The required output is the exact run of lines below that opens at the line with "Click the first dot on Videogame API card" and closes at the line with "Click Hannah Macready's".

*** Opening of Data excerpts ***

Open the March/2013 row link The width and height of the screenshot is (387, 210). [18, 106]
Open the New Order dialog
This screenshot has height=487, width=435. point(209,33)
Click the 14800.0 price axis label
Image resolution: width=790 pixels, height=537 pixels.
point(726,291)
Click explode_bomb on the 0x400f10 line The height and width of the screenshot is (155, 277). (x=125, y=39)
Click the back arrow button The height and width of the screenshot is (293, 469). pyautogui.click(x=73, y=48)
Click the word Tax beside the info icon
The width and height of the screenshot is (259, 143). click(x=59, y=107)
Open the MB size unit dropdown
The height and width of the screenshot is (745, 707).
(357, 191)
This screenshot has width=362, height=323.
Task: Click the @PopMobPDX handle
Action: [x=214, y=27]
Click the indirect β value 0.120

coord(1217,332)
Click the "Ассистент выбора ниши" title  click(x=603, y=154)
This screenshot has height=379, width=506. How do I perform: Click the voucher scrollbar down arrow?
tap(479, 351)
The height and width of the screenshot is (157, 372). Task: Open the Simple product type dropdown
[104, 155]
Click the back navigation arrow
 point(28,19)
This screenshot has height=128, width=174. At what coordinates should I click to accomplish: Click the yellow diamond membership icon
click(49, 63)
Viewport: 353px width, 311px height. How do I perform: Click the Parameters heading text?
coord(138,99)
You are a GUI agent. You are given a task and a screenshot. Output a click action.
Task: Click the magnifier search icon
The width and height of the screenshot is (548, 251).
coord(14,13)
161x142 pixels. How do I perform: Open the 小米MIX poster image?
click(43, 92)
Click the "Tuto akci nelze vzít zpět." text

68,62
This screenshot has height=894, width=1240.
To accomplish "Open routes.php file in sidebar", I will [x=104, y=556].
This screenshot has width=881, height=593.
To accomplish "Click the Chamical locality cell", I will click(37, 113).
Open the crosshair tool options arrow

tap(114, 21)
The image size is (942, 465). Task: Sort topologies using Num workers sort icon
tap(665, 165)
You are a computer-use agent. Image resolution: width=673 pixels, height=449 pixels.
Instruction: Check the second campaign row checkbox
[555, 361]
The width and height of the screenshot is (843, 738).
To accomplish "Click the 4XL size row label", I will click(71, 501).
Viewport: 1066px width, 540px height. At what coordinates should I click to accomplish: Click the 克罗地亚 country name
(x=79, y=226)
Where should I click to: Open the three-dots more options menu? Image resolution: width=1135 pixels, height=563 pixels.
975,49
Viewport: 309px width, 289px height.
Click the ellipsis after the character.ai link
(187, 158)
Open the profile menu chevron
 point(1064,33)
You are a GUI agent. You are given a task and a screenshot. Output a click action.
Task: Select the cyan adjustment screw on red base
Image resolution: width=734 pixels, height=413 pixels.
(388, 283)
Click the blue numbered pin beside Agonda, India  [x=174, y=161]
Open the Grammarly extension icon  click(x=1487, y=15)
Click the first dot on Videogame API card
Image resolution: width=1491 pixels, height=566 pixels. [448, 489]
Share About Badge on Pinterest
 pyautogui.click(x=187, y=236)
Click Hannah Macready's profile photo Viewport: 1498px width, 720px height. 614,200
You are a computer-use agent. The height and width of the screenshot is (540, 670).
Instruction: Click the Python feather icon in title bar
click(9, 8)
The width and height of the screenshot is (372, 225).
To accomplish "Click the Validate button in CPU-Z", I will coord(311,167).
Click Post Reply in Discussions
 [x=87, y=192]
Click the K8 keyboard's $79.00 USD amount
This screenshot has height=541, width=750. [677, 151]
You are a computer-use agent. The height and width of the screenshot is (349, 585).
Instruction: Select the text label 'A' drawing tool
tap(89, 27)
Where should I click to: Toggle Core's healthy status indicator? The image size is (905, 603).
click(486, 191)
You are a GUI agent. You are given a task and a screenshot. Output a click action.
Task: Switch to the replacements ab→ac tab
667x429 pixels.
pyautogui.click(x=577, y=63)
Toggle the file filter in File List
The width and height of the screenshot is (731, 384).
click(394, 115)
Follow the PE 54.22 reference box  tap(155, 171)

*** Close of Data excerpts ***

- **Answer for this exercise**
Click the first dot on Videogame API card
Image resolution: width=1491 pixels, height=566 pixels. [448, 489]
Share About Badge on Pinterest
 pyautogui.click(x=187, y=236)
Click Hannah Macready's profile photo Viewport: 1498px width, 720px height. 614,200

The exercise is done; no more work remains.